REPORT

Workers spending less as prices soar - Cotu study

Unemployment has persisted over the past year and continues to rise with several companies closing shop from Kenya

In Summary

•For many employed workers, the current levels of taxation drain their incomes leaving them with very little disposable income

•These include the recently introduced the Affordable Housing Levy (AHL) of 1.5 per cent and the proposed 2.75 per cent contribution to the Social Health Insurance Fund

Shoppers in a supermarket. Kenyans have been grappling with high commodity prices especially in the food items category.
Shoppers in a supermarket. Kenyans have been grappling with high commodity prices especially in the food items category.
Image: FILE

Each passing day is a struggle for majority of workers in the country, according to a new survey by the Central Organisation of Trade Unions (Cotu)

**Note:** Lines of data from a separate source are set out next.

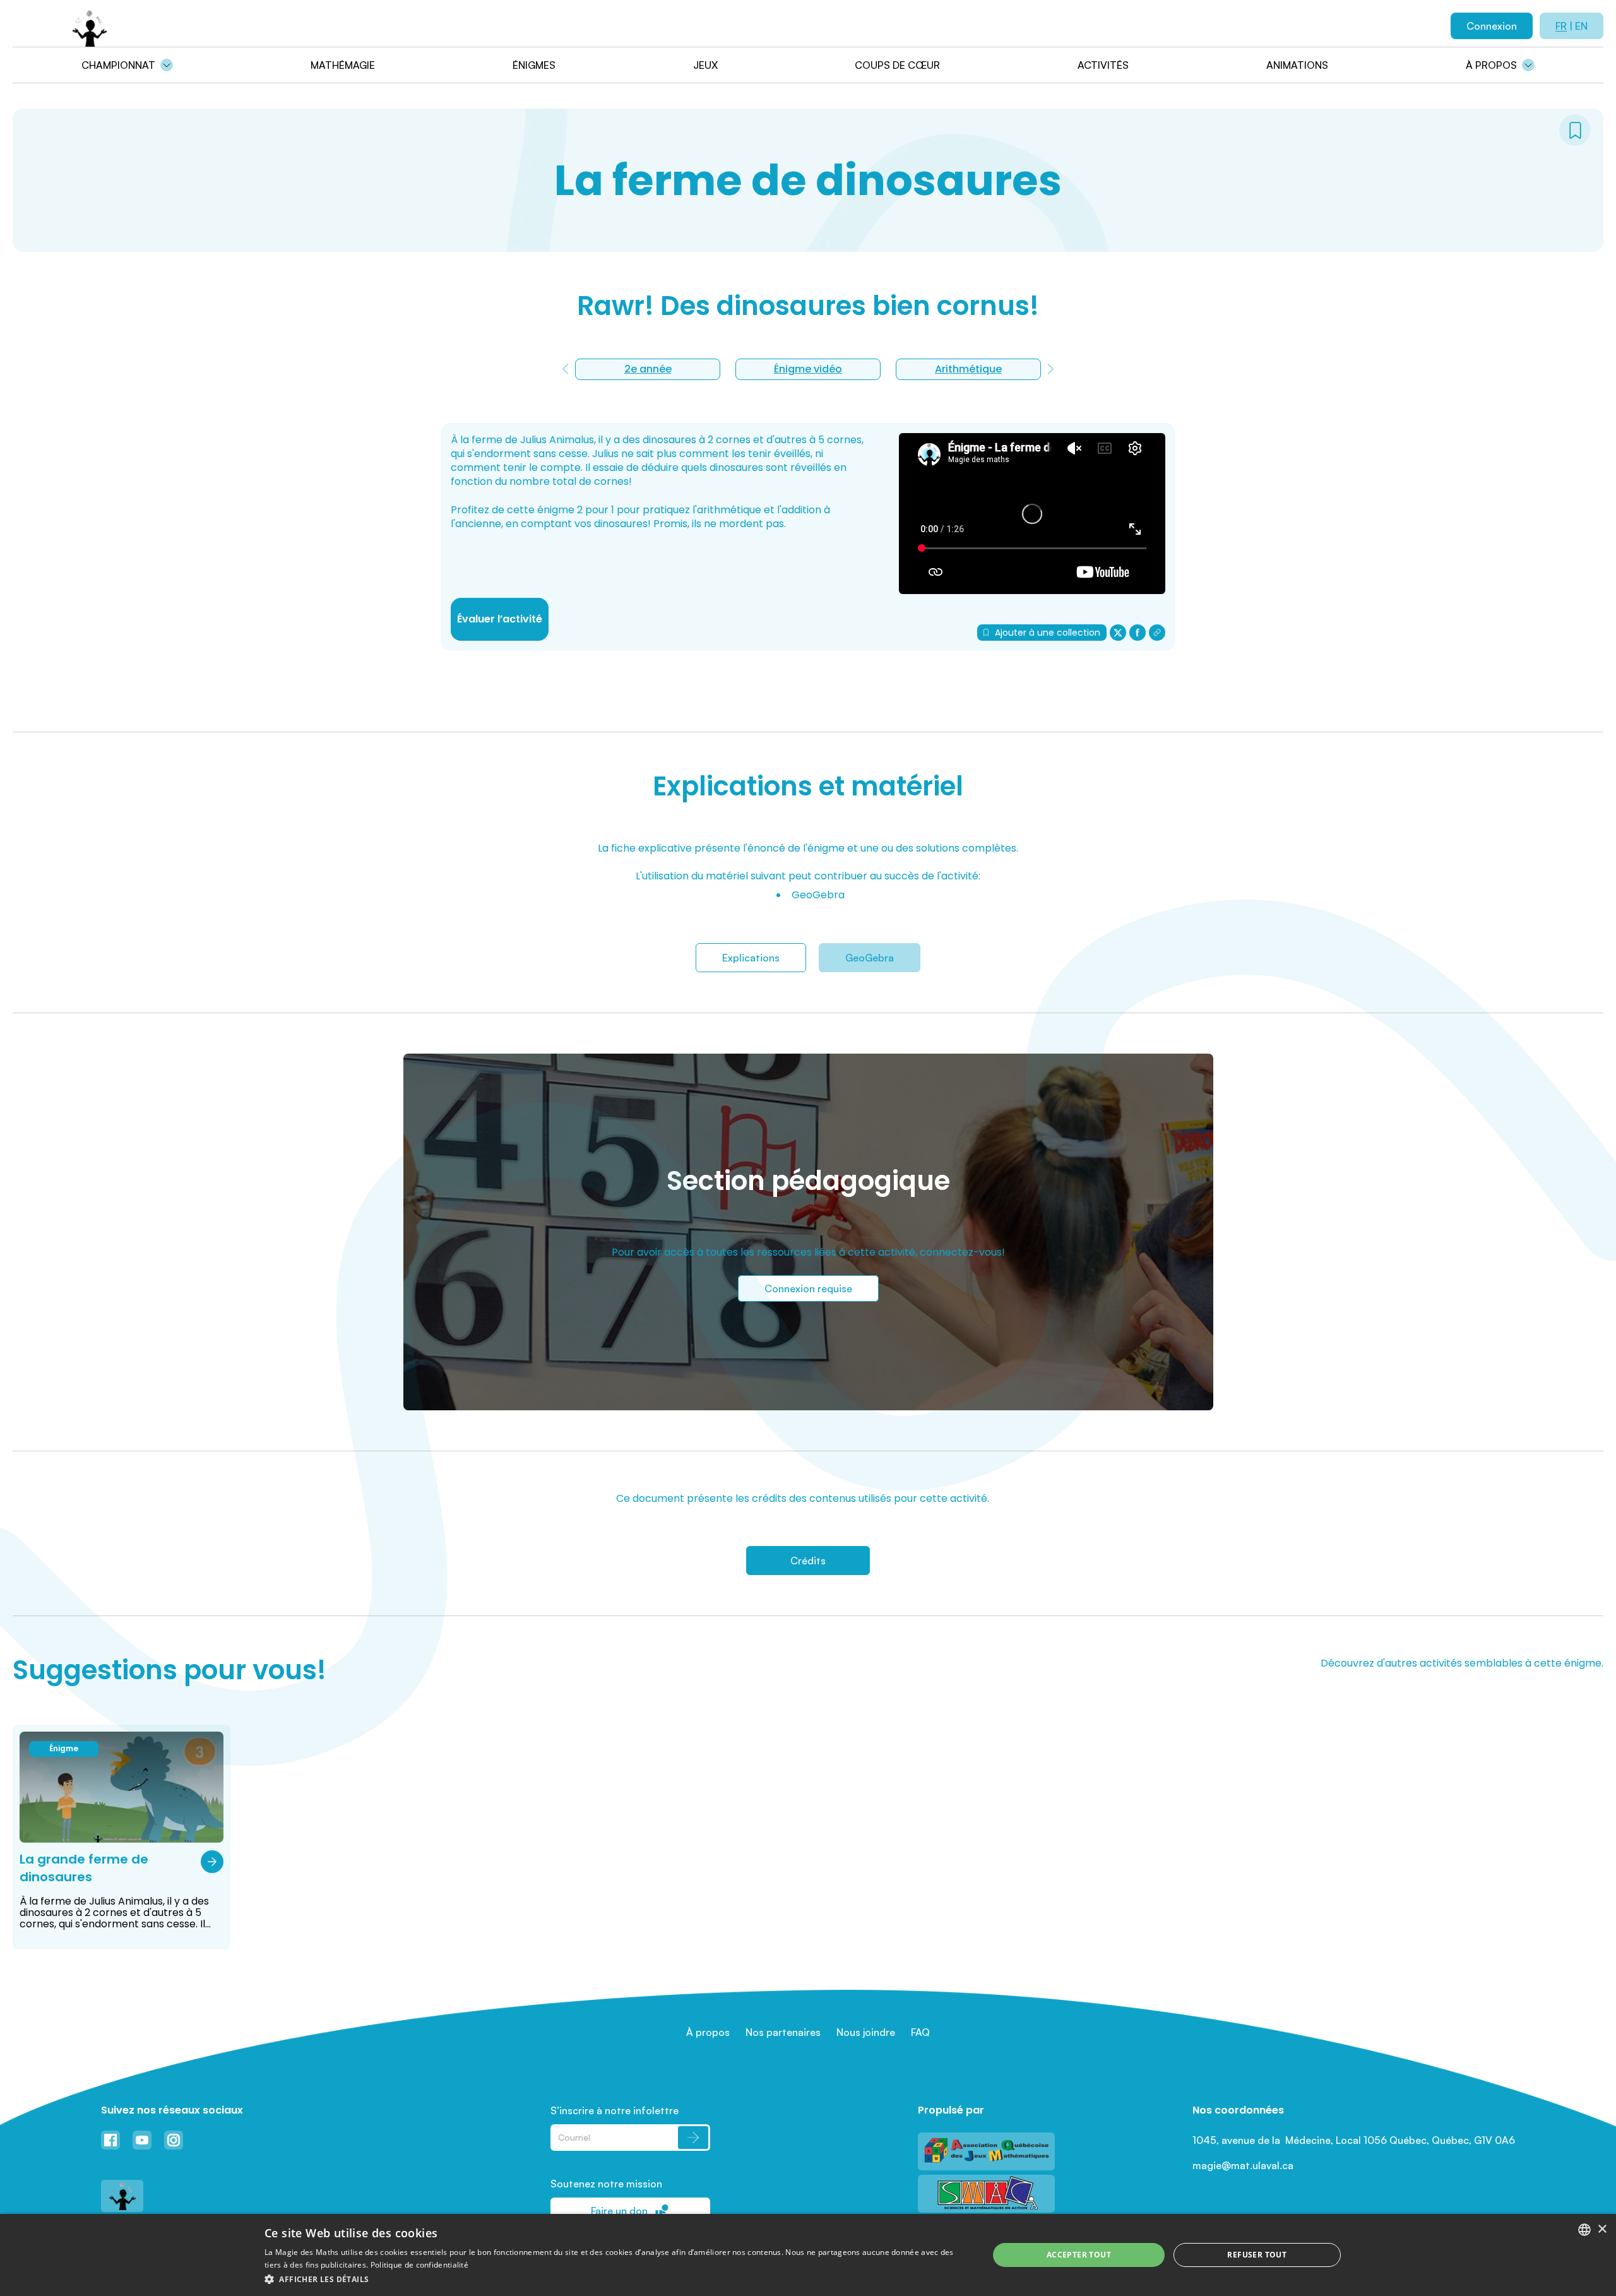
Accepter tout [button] (1079, 2254)
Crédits (808, 1560)
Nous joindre (865, 2032)
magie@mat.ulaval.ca (1242, 2165)
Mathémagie (343, 65)
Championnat (118, 65)
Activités (1103, 65)
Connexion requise (808, 1288)
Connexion (1491, 26)
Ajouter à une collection (1047, 632)
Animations (1297, 65)
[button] (615, 2279)
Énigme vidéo (648, 369)
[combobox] (1584, 2229)
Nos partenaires (783, 2032)
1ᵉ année (968, 369)
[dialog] (808, 2255)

It says that with the rising cost of living, some workers can barely afford to put food on their table while those who can do so have been forced to cut o their purchases.

This is as per the findings in a report released by the Central Organisation of Trade Unions on Wednesday.

The report titled 'Turning The Tide On Kenya’s Economy: Recovery and Prosperity Through The Workers’ Lenses’ was released on Wednesday

It says that over the past one year, the steady rise in prices of essential commodities such as electricity and fuel has forced workers to reduce the basket of items they can purchase with their income.

The findings reflect those of an Infotrack survey released on Monday in which 70 percent of Kenyans said they couldn’t make ends meet.

According to the finding by Cotu, the current levels of taxation have drained many employed workers leaving them with very little disposable income.

These include the recently introduced the Affordable Housing Levy (AHL) of 1.5 per cent contributed by both the employer and the employee based on gross pay and the 2.75 per cent contribution to the Social Health Insurance Fund.

Of great concern among workers is the persistent unemployment over the last one year as companies close shop in Kenya and opt for neighbouring countries.

This has been occasioned by the high taxation rates introduced by the government in its effort to raise more revenue.

“Unemployment has persisted over the past year and continues to rise with several companies closing shop from Kenya and moving to other neighbouring countries like Tanzania due to increasing cost of doing business as the government imposes more taxes in its attempt to raise revenue,” Cotu Secretary General Francis Atwoli says in the report.

This has led to increased declaration of redundancies with the Federation of employers (FKE) estimating that about 70,000 formal jobs were lost in Kenya between October 2022 and November 2023.

 “More job losses are expected as employers contemplate of further downsizing as a coping mechanism with the drastic increasing in operating costs in Kenya,” the report says.

According to the report, workers are of the opinion that corruption draws too much from the economy perhaps more than the annual national budget denying the country so much in tax revenues since proceeds of corruption are not subjected to taxation.

"Workers have been devastated at the breaking news on corruption cases in Kenya that span the era of the founding to the current fathers of the Nation,” the report says.

In February 2023 for example, the European Union warned Kenya of the possibility of being blacklisted by foreign investors because of corruption and money laundering.

This, the report says denies Kenya of the much-needed employment opportunities that come with foreign direct investments since corruption increases costs of doing business in Kenya.

The report raises concern that numerous corruption cases have tainted the country’s public procurement as only individuals who bribe the process get government tenders thereby leading to inefficiencies in the market.

The workers have also expressed concern that the country has continued to sink deep into debt due to over borrowing.

Workers are of the opinion that rampant borrowing by the government especially from the IMF and the World Bank that are accompanied with strict conditions that starve the economy of the much needed growth.

“Considering this increase, and given that the government is continually borrowing to pull itself out of the cash crunch, things are not looking better,” Atwoli said.

The report calls on the government to swiftly restore investor trust since several investors continue to shop for investment opportunities in the country.

It further recommends that the country adopt zero tolerance to corruption by investing in human, physical and financial resources for corruption surveillance and crackdowns.